I've never used Twitter, back when it first started I created an account but never used it. Lately I've been getting email notifications that someone has been trying access my account. The same thing happened once with my old apple account which I also don't use (I used it for iTunes about 20 years ago, I don't use Apple products) so I went straight to Apple and made my password super long and complex. I still "own" some music and a few movies there. I did the same with Twitter, I don't have any kind of investment there but my Twitter name is pretty good (based on my domain name) and I don't want some cunt getting procession of it. I also setup 2FA in Twitter while I was at it.
Suspicious login
Device: iPhone
Location*: Recife, Brazil
When: Sunday, April 21, 2024 at 4:57 PM PDT (26 minutes ago)
*Location is approximate based on the login's IP address.
At least now the next time my domain host goes down I can see their detailed status updates (they still use Twitter).
It's probably automation that knocks on doors until they find a successful login. In the case of the one pasted, that looks like a successful login and you caught it before they could do anything with it.
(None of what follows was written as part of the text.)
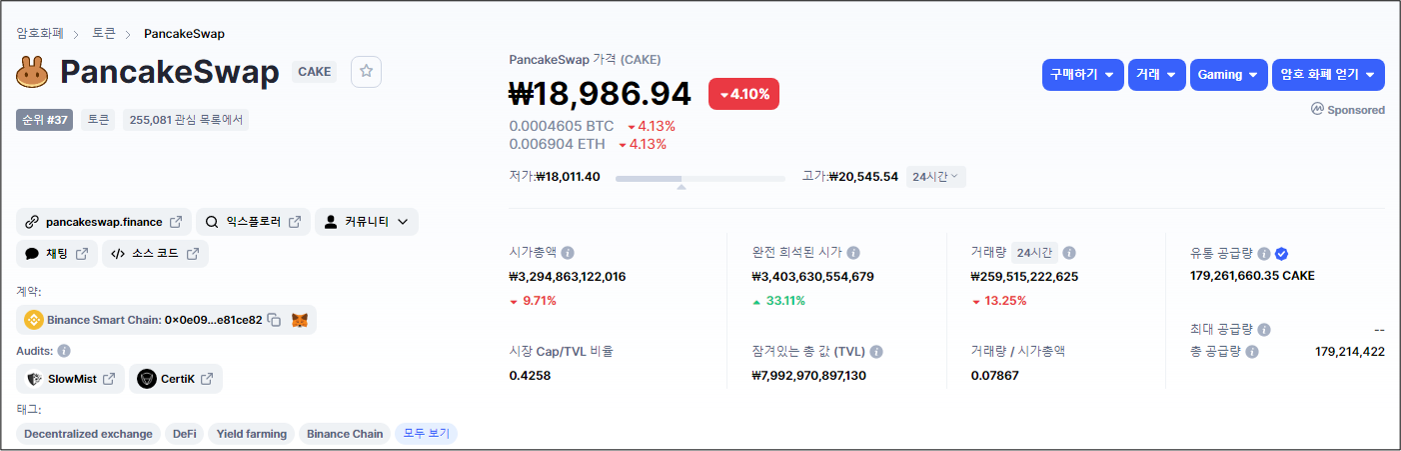
Task: Click the PancakeSwap bunny logo
Action: pyautogui.click(x=33, y=72)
My auntie got her mail hacked and they sent out emails to her contacts asking for gift cards. At that point it was a human doing it because they were tailored. (e.g. "I'm having trouble buying an Amazon gift card for my friend blahblah that has cancer, can you buy one for me and send me the number?". She does have a friend that has cancer etc. and it's relevant because she's spoken about it to my mother in email. Another contact gets a different one that's believable based on email communications.) Of course we didn't fall for it (my mother knew that wasn't right immediately too) but it was pretty good tomfoolery.
This happened after I dropped the ball when she was here visiting, her account seemed OK and I didn't want to disrupt it on all her devices. She deletes stuff and didn't have the warning message or whatever it was for me to look at, and couldn't tell me what it said (lol) so I really had no evidence. I forget some of the circumstances, but I was wrong and it really was compromised. If I'd have acted, despite the annoying inconvenience of it having to be changed on all her devices here and at home, I could have prevented it from going that far. Fortunately her son in law caught the play and was able to act immediately (he was working from home) and knew how to get her to recover the accounts (he did some Apple chat thing and showed screenshots)
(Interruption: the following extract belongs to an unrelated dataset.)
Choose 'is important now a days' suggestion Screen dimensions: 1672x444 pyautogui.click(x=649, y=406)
So the moral of the story is, when those warnings come, go to the service's web site and lock down with a new password whether it looks legit or not.
Yeah a lot of people will click on the link in the email rather than going directly to the site.
At the top of the notification it says "attempt" so maybe they didn't succeed. Back in those days my passwords weren't nearly as strong as now so I wasn't sure what I'd find. I don't see any activity though. Here's the full text of the notification:
Suspicious login alert
There was an attempt to log in to your account @Wildmacaw that seems suspicious.
Suspicious login
Device: iPhone
Location*: Recife, Brazil
When: Sunday, April 21, 2024 at 4:57 PM PDT (5 hours ago)
*Location is approximate based on the login's IP address.
If this was you
• There's no need to take any action right now. Just to be safe, you'll need to answer some security questions the next time you log in to this account.
If this wasn't you
• Change your password now to protect your account. You'll be logged out of all your active X sessions except the one you're using at this time.
Ahh, maybe not then. I'm going to guess the algorithm alerts when it doesn't match the geographical area the account is used from. It probably flags it as suspicious activity. So if you go on vacation somewhere and use the account, you're going to have to jump through verification hoops etc.
That happened to me when work switched me from using their remote virtual machine to the laptop. Their VM was based in Texas or Florida, and right after I started using the laptop I got a message from the client facilities IT department about the change in location, and I had to change my password.